トゥモローリンクが「経験より思い」を重視する理由
株式会社トゥモローリンクは、人材・組織開発や採用支援を専門とする企業でありながら、自社採用ではスキルや経歴よりも「思い」を最重要視しています。その背景には、ミッションである「採用が未来を切り開き、職場環境が個人の成長を促す」を、社員一人ひとりが自らの言葉で体現してほしいという考えがあります。
採用・研修・組織人事コンサルティングといった事業は、目に見えにくい価値を扱う仕事です。答えが一つに定まらない状況でお客様と向き合い続けるには、「はたらくがもっともっと前向きに」というビジョンへの共感と、自分ごととして社会や働き方を変えたいという意志が不可欠だと捉えています。
選考プロセスの全体像と重視ポイント
選考は概ね「カジュアル面談 → 一次面接 → 最終面接」という流れで進みますが、各フェーズで一貫して見ているのは「価値観のフィット」と「自律的に学び続ける姿勢」です。
カジュアル面談では、会社の歴史やビジョン、サービスの背景を丁寧に共有し、候補者との相互理解に時間を割きます。一次・最終面接では、過去の経験そのものの成否より、そこから何を学び、どう行動を変えたのかを深掘りします。
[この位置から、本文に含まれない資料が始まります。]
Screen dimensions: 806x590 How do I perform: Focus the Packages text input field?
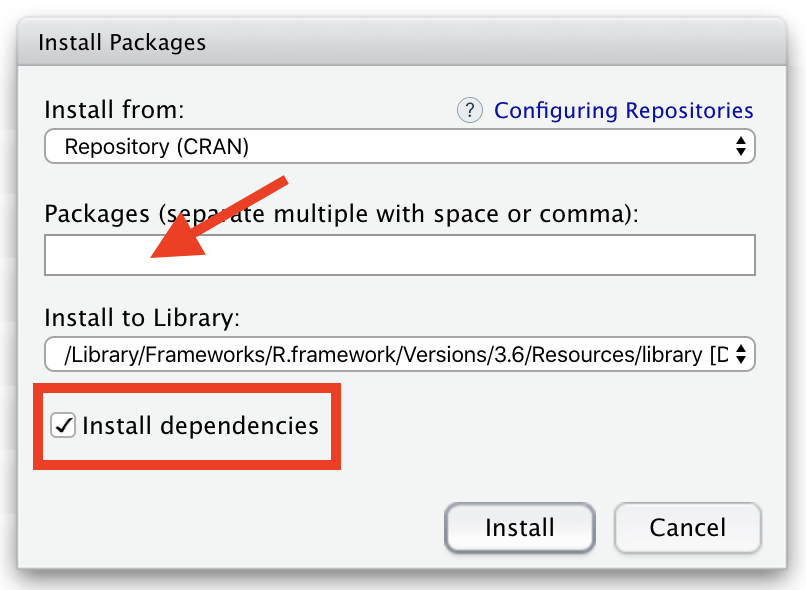pyautogui.click(x=399, y=255)
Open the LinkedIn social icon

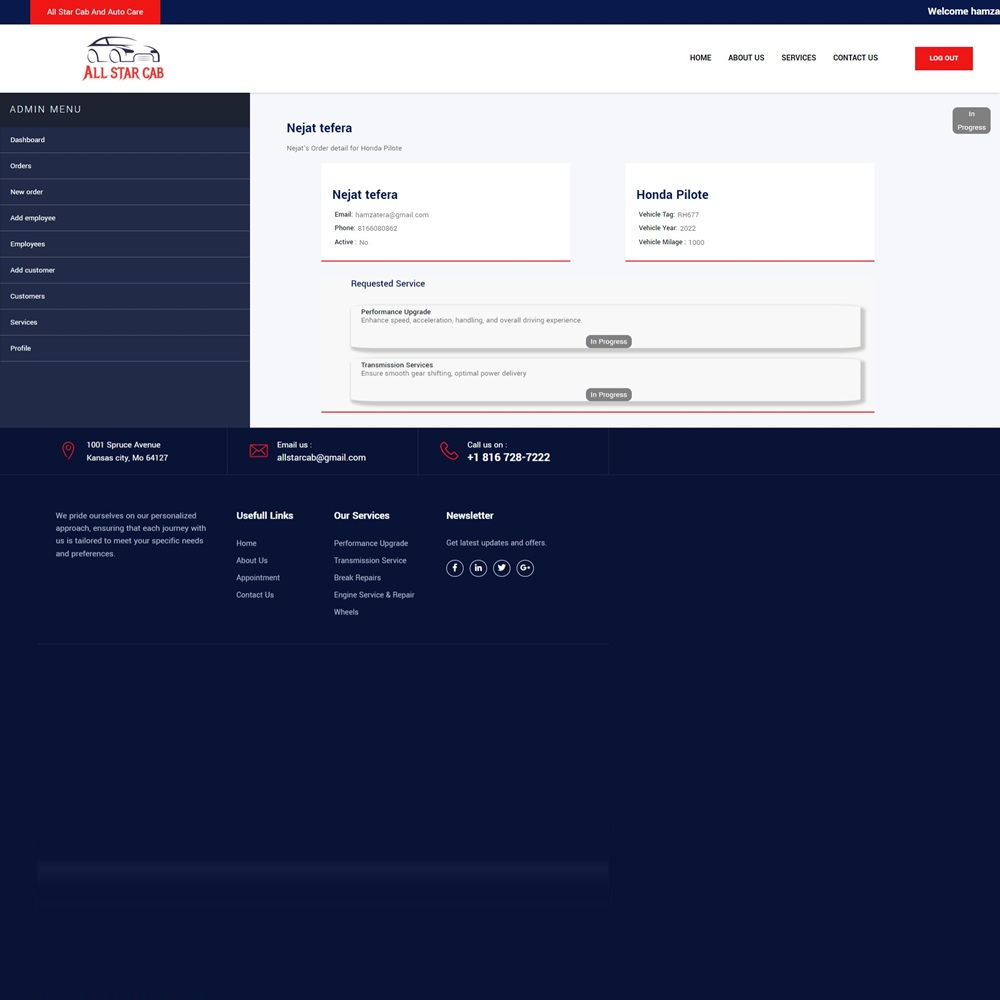click(x=478, y=568)
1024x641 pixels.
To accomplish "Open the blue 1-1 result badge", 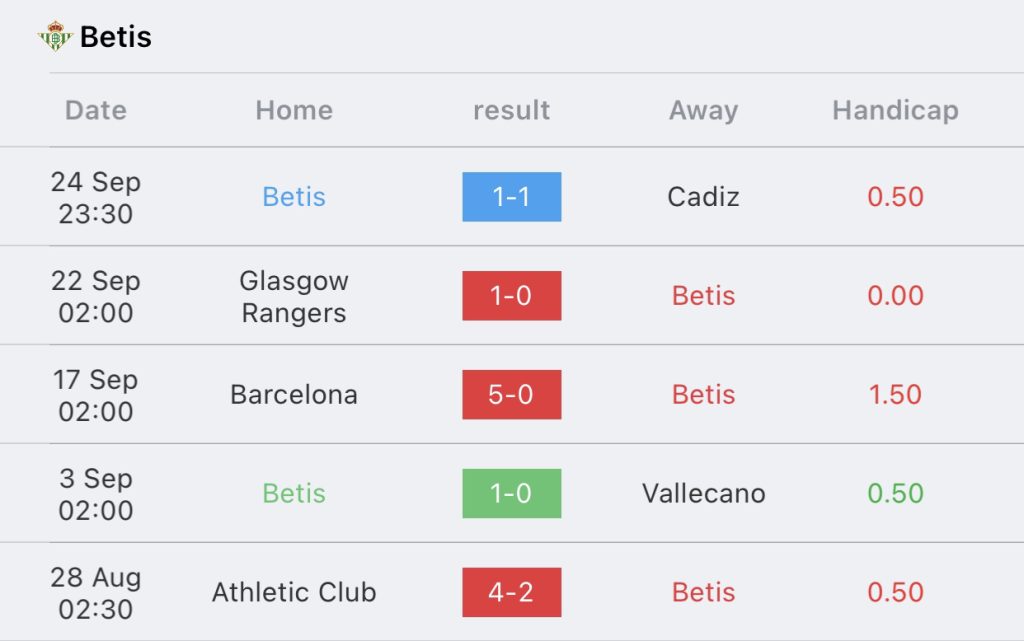I will pos(511,196).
特定の業界経験は必須ではありませんが、「人と組織が変わる瞬間」に興味を持ち、自分なりの仮説を語れるかどうかが重視されています。
ミッション共感を確かめる具体的な質問例
ミッションへの共感は、抽象的な「共感しますか?」ではなく、具体的な質問を通じて確認します。例えば以下のような切り口です。
・これまでの仕事で「はたらくが前向きになった」と感じた瞬間はいつか
・理想の職場を「月曜日の朝の風景」で表現するとどうなるか
・あなたが変えたいと感じている「働き方の課題」は何か、なぜそう思うのか
これらの問いに「正解」はありません。重視しているのは、経験と価値観がどれだけ結びついて語られているか、自分の言葉で矛盾なく説明できているかです。表面的なきれいごとではなく、葛藤や失敗を含めて話せるかも重要なポイントです。
評価された入社者のエピソードとミスマッチ例
過去の入社者に共通するのは、「自分の原体験と、トゥモローリンクのビジョンを接続して語れた」点です。たとえば、アルバイト先でのマネジメント経験から「働く環境が人の自信に与える影響」を痛感し、その課題意識が現在まで続いているといったエピソードです。
一方でミスマッチになりやすいのは、「安定した環境で与えられた業務をこなしたい」という指向が強く、変化や試行錯誤をあまり望まないケースです。また、言葉では共感を示しつつも、具体的な行動や選択と結びついていない場合は、入社後にギャップが生じやすいため慎重に見極めています。
面接前に整理しておきたい3つのエピソード
選考に臨む前に、次の3つのエピソードを整理しておくと、自分らしく話しやすくなります。
1.「働くことへの価値観」が変わった経験(きっかけとなった出来事と、その後の行動変化)
2. チームで成果を出した経験(自分の役割、仲間との関わり方、葛藤や工夫)
3.失敗や挫折を乗り越えた経験(何がうまくいかなかったか、どう振り返り活かしたか)
それぞれについて、「状況」「自分の感情」「とった行動」「得た学び」をメモに落とすと、面接でも具体的に伝えやすくなります。完璧な成果より、思考とプロセスが見えることを意識してください。
志望動機を“社会課題×自己物語”で語るフレーム
トゥモローリンクでは、志望動機を「社会課題」と「自己の物語」を掛け合わせて語れると説得力が高まります。シンプルなフレームは次の通りです。
1. 気になっている社会・職場の課題(例:働く人のモチベーションの低さ)
2.その課題を自分が強く意識するようになった原体験
3.その課題に対し、トゥモローリンクのミッション・サービスを通じてどんな貢献をしたいか
この順で構成すると、「なぜこの会社でなければならないのか」「なぜ今なのか」が自然と伝わり、表面的な志望動機から一歩踏み込んだ対話につながります。